What the exercise asks: Where the data below contains pictures, omit them; output the rest word for word.

──────── Entries supplied ────────

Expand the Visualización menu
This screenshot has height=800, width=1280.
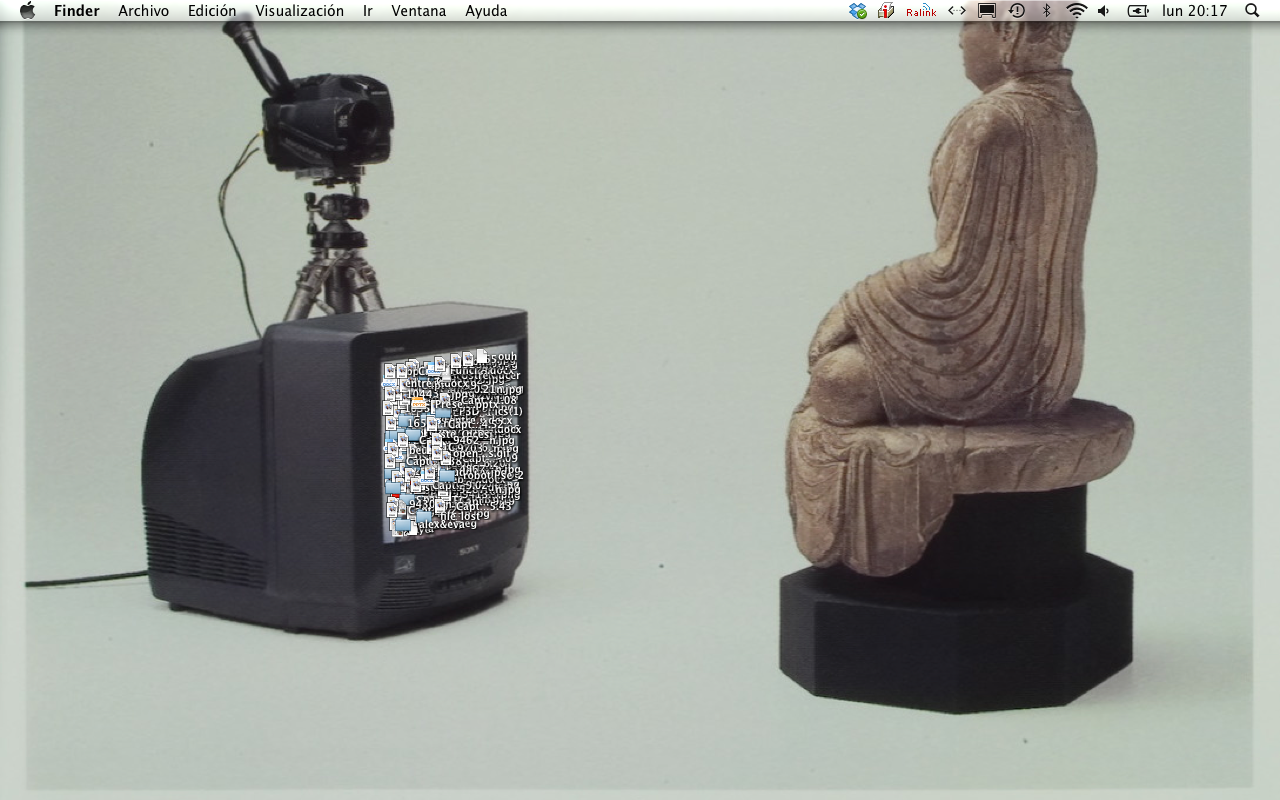[x=299, y=11]
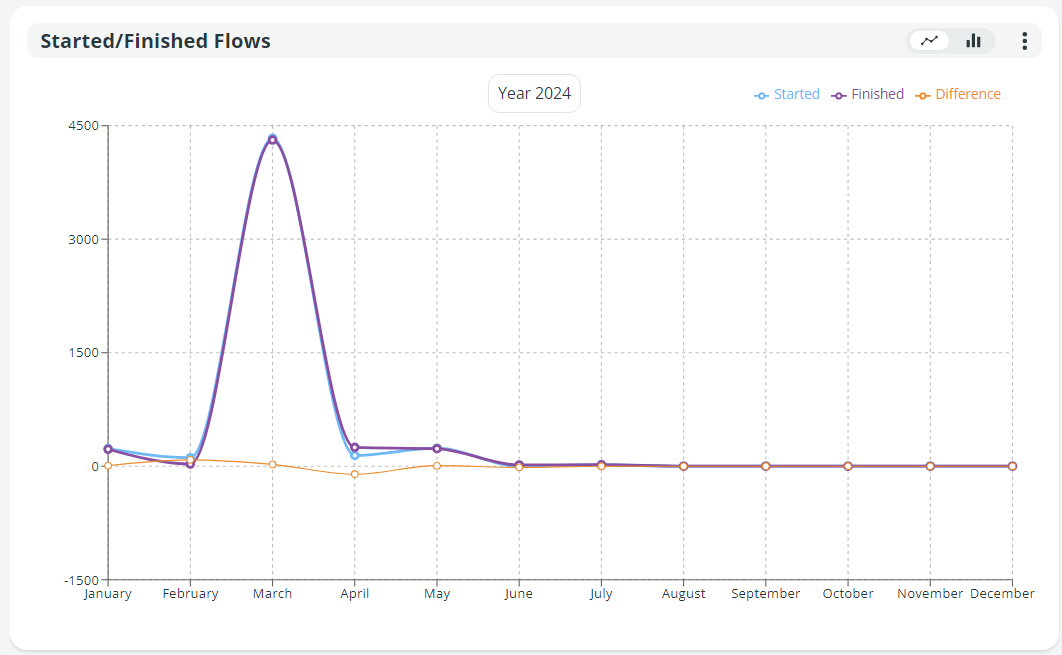The height and width of the screenshot is (655, 1062).
Task: Switch to line chart view
Action: click(930, 41)
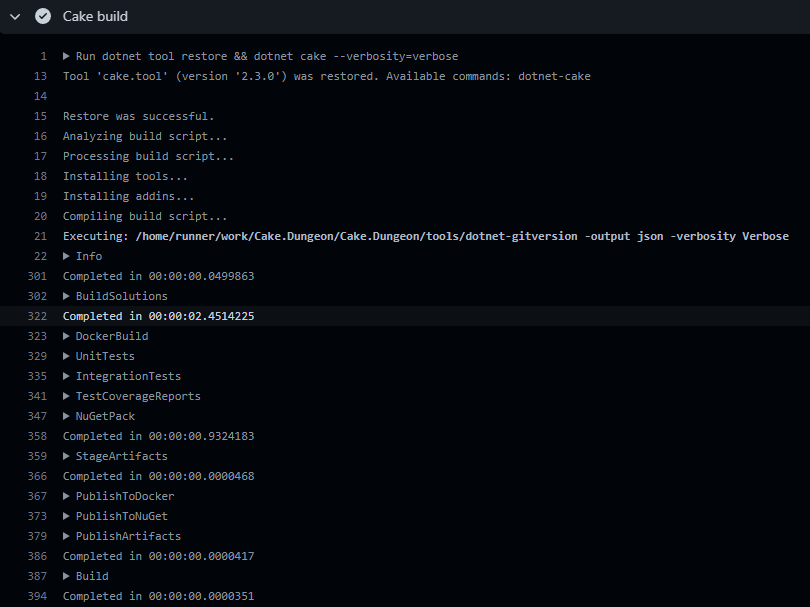Screen dimensions: 810x607
Task: Expand the UnitTests log group
Action: pos(67,356)
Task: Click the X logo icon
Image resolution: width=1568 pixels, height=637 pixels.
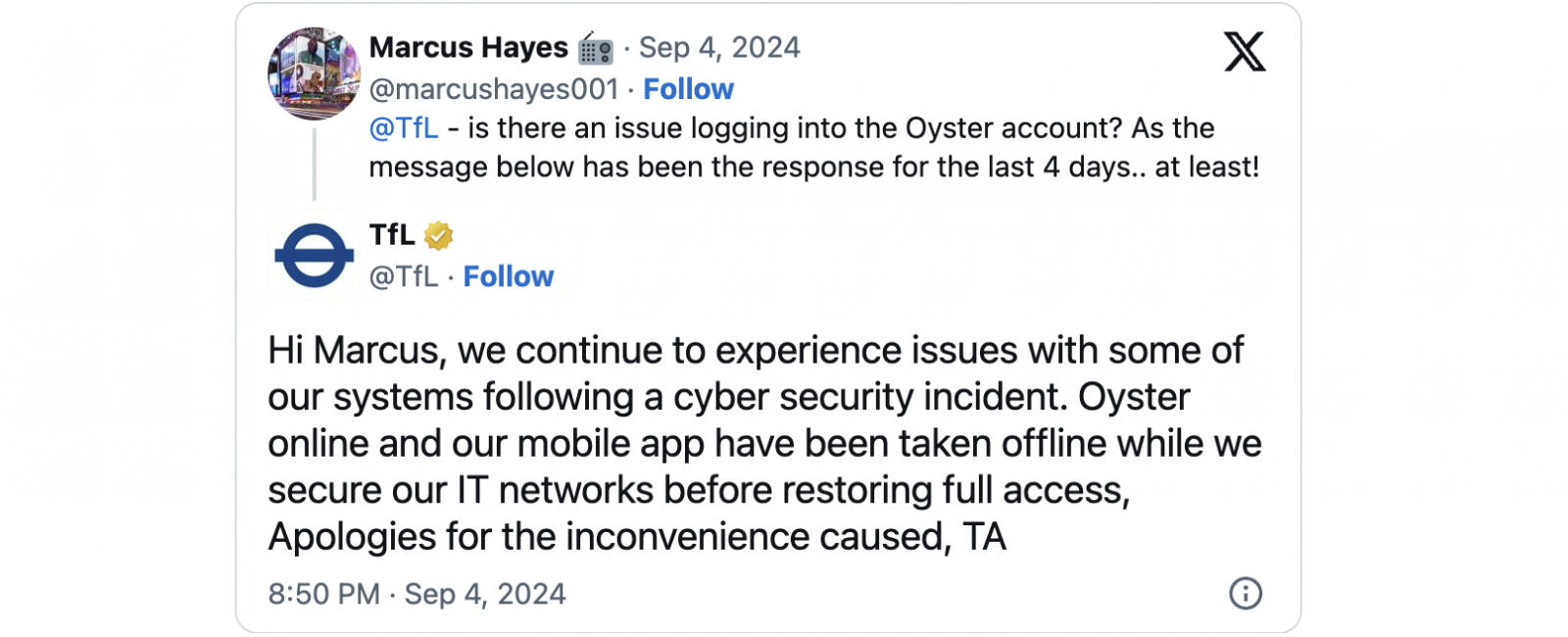Action: pos(1245,51)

────────

Task result:
Expand the Visualización menu
This screenshot has height=800, width=1280.
[x=299, y=11]
The height and width of the screenshot is (655, 1062).
Task: Switch to line chart view
Action: click(930, 41)
Screen dimensions: 810x607
Task: Expand the UnitTests log group
Action: pos(67,356)
Task: Click the X logo icon
Image resolution: width=1568 pixels, height=637 pixels.
Action: pos(1245,51)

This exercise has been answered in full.